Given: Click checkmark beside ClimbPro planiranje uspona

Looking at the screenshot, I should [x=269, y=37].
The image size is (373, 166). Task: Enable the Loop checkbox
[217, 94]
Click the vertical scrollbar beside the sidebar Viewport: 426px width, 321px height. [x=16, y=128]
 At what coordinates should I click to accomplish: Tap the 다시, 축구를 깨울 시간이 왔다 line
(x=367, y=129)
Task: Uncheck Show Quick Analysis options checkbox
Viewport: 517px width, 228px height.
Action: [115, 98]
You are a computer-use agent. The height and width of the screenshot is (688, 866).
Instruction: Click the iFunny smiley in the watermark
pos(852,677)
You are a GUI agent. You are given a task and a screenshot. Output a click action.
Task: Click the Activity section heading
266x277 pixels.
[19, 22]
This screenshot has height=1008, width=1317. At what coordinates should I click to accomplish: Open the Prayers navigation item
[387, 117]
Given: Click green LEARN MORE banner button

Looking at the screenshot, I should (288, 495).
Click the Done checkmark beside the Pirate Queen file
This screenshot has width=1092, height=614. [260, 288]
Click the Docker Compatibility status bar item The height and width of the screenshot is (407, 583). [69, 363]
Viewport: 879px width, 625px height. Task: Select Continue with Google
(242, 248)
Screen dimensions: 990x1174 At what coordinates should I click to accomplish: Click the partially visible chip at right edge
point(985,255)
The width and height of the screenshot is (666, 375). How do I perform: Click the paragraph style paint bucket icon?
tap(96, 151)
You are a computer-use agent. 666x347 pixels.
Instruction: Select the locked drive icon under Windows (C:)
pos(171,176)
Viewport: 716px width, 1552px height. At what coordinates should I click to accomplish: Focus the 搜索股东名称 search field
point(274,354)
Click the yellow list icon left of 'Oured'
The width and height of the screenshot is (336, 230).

__What the task requires__.
Your reply should be one number: the count of lines above that hold the word "computer".

__Answer for the task__.
2